From the data below, set down exactly the lines between the one holding "Open profile of 汪强" and the one holding "Where should I click to: Close the 通讯录 tab?", inclusive, and no others.

* _Dataset content_
☆ ☆ ☆ ☆ ☆

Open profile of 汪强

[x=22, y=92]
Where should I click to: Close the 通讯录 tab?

☆ ☆ ☆ ☆ ☆

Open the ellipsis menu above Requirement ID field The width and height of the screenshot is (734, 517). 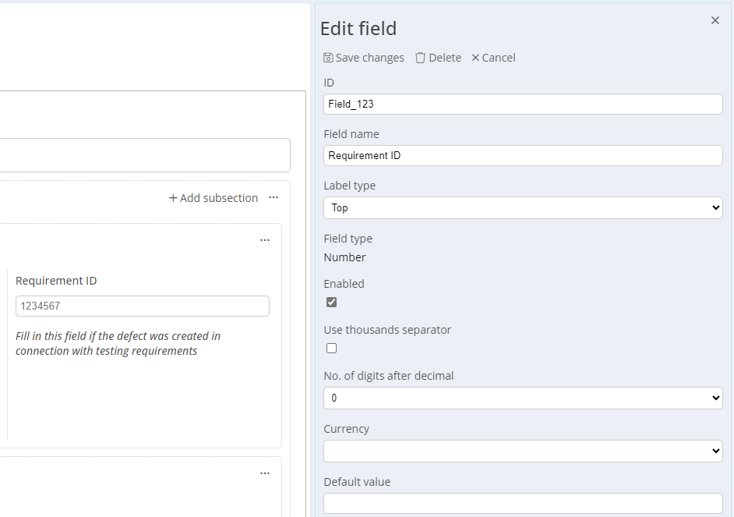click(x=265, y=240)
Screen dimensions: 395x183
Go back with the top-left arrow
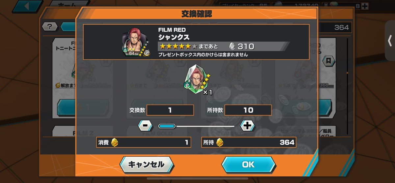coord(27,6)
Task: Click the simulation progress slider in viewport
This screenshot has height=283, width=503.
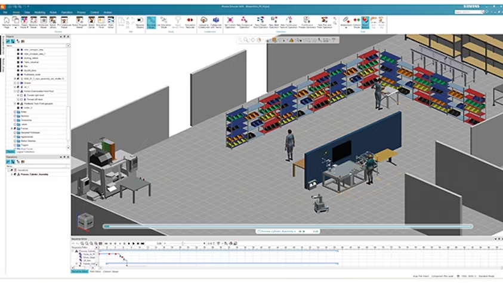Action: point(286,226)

☆ ☆ ☆ ☆ ☆

* _Solution for this task_
Open profile of 汪强

[x=22, y=92]
Where should I click to: Close the 通讯录 tab?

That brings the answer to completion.